Sunday, 12 February 2017

Sleeping my way through highschool

Hello readers, 


You can't believe what I found in my cabinet earlier today. I had this can/tin of Fox sweets in form 5 when I was studying in MRSM PC. It was always on my table, and I asked people to put letters in them, or anything really. Sometimes they take some of my sweets. That was okay, I encouraged them. I wasn't a good person. Still am not really a good person. I was (read: am) feisty, very vocal, vengeful, fat and unashamed. Giving away these sweets was an attempt to do something good. To change I suppose. Didn't really remember if this nice and kind thing suits me. I also found tickets and cards from my days in INTEC. It became my treasure can. 

I was not tailored for school. But I loved learning. University is for me. Its wonders and freedom was my drug. I was addicted to what it could offer. So many things to explore. How did I survive school? I slept my way through highschool. I'm sorry to the teachers I have disappointed for sleeping in class. I made it up to you with okay grades, I hope that was alright. I wake up everyday with a new determination to actually be a good student. Being a child of two educators myself, I know how important it was to have a good class etiquette in order to ease the teachers. They're tired of disobedient and disrespectful students I know. But one blink and I just fell asleep. It's not something I could fight. I fought it, but I guess I wasn't fighting hard enough.

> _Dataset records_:
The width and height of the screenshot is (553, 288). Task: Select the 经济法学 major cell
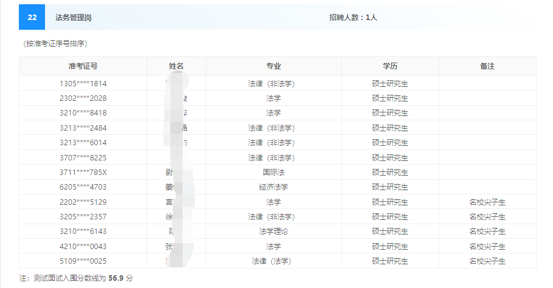click(x=273, y=187)
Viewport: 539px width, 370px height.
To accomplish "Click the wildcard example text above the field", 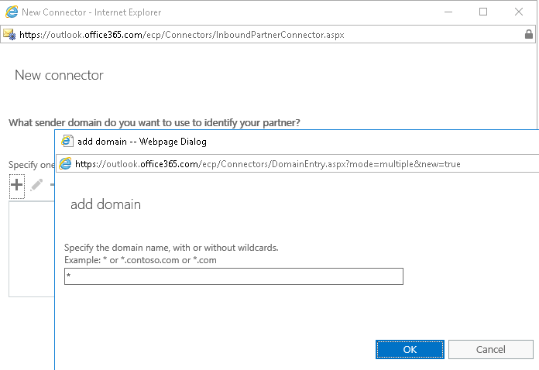I will point(140,260).
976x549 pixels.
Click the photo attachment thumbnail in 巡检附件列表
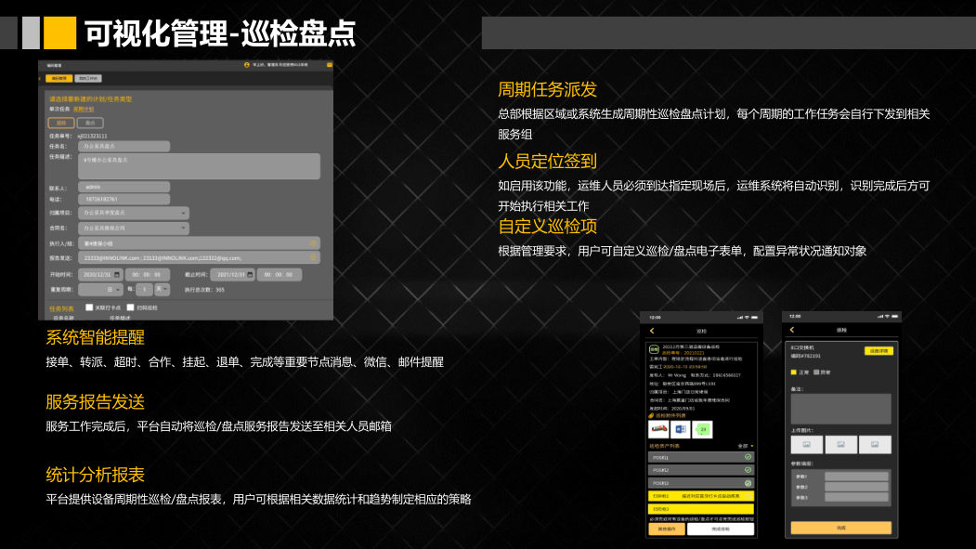(x=658, y=429)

> _Written instruction_: From the blog post about sleeping through high school, write out the stretch that begins at the words "Sunday, 12 February" and ends after "my treasure can.". The dataset records play no part in this work.

> _Answer to the problem_:
Sunday, 12 February 2017

Sleeping my way through highschool

Hello readers, 


You can't believe what I found in my cabinet earlier today. I had this can/tin of Fox sweets in form 5 when I was studying in MRSM PC. It was always on my table, and I asked people to put letters in them, or anything really. Sometimes they take some of my sweets. That was okay, I encouraged them. I wasn't a good person. Still am not really a good person. I was (read: am) feisty, very vocal, vengeful, fat and unashamed. Giving away these sweets was an attempt to do something good. To change I suppose. Didn't really remember if this nice and kind thing suits me. I also found tickets and cards from my days in INTEC. It became my treasure can.